Abstract
Phenotypic variation between malaria parasites is a major contributor to the pathogen's success, facilitated by heritable yet dynamic changes in (hetero)chromatin structure. Currently, the chromatin landscape is mostly profiled by chromatin immunoprecipitation sequencing (ChIP-seq), which has several drawbacks: (1) GC-content-related artifacts, (2) substantial material requirement, and (3) a labor-intensive protocol. To overcome these limitations, we adapted cleavage under targets and tagmentation (CUT&Tag) to Plasmodium falciparum. Despite the AT richness of the genome, CUT&Tag results in reproducible heterochromatin profiles concordant with ChIP-seq data while using as little as 10,000 nuclei or crude parasite isolates.
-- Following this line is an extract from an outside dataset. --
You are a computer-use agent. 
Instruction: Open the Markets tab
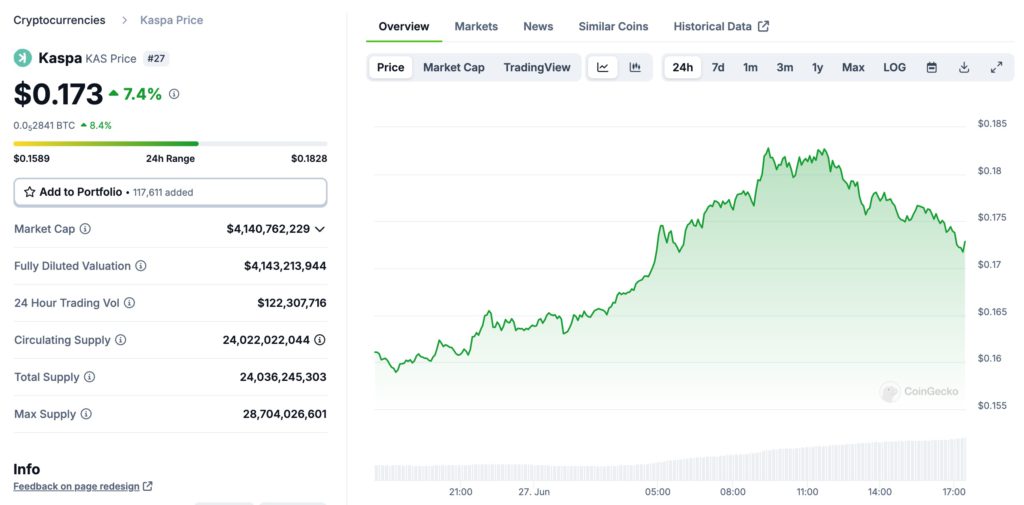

We also developed DiBioCUT&Tag, a method utilizing dimerization-induced recruitment of biotin ligase for proximity labeling of core chromatin components during the binding of regulatory proteins followed by anti-biotin CUT&Tag. These methods hence provide substantially improved means for genome-wide profiling of chromatin-associated proteins from low-input samples in the malaria parasite and potentially beyond.
Keywords:
CP: genetics; CUT&Tag; CenH3; DiBioCUT&Tag; Plasmodium falciparum; epigenomic profiling; heterochromatin.